片岡はノートパソコンを畳むと、淡々と革のメニューを差し出した。
「片岡直人だ。
…好きなものを頼みなさい。
どうせ、明日からは寮の食事だろう?
…聖ヨハネ学院か。
友人が通っていたけど、食事は中世時代の修道院から変わってないんじゃないかてくらい粗末らしい。
…豆のスープにマッシュポテト、黒パン、金曜日にだけソーセージかアイスバインが出るってさ。
…休日はみんなこの辺りのカフェか山下町のレストランに駆け込むらしいぞ。
親父も酷いな。わざわざこんな規律が厳しい全寮制に遊びたい盛りの男の子を押し込んで…」
にやりと笑った貌に、宮緒への嫌悪感はまるでなかった。
宮緒は全身の力が抜けるほどに安心した。

「…いえ…。あの…父さ…片岡さんには良くしていただいています。
…こんな立派な私立に通えるなんて思っても見なかったです…」
…田舎の小さな海の町では地元の県立高校を卒業したら大抵はそのまま家業の漁師になる。
そうでない子どもは木更津に出て就職する。
…大学に進学する子どもは稀だ。
ましてや、中学から私学に通う子どもなど皆無だ。


…『真紘は賢いらしいな。
良い私学を見つけた。
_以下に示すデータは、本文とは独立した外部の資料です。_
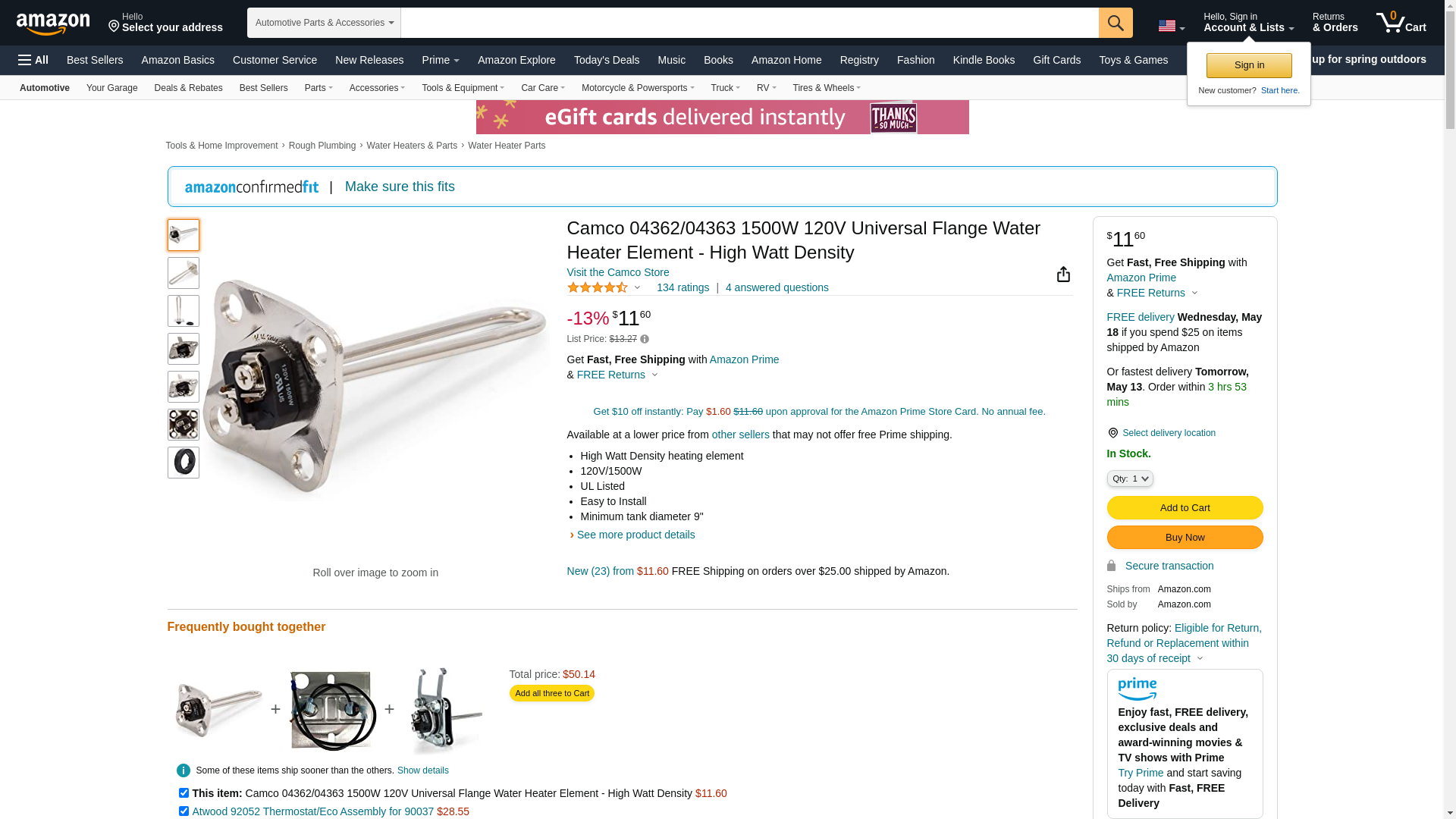
Task: Click the search magnifier button
Action: pyautogui.click(x=1115, y=23)
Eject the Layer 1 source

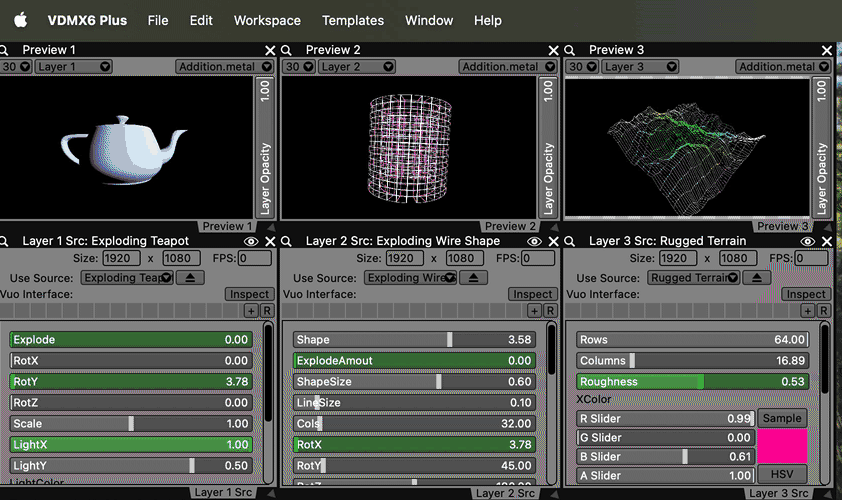191,277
まだ間に合うから編入試験を受けて見ろ。
受かったら横浜の学校に通えるぞ』

片岡の父が差し出した学校のパンフレット…。
…まるでヨーロッパにあるようなクラシカルで荘厳な建物の写真…。
心が奪われた。
…それは、自由への入り口だった。

…あの小さな海の町でなければ、どこでも良かったのだ。
…あの母親の日陰の花のように湿った寂しげな眼差しが届かないところならば…。

「…ふうん…」
片岡はちらりと宮緒を見遣り、興味深げに見つめた。

片岡の長く綺麗な指が伸び、宮緒の顎を掴んだ。
軽く上向かせられ、宮緒は息を飲んだ。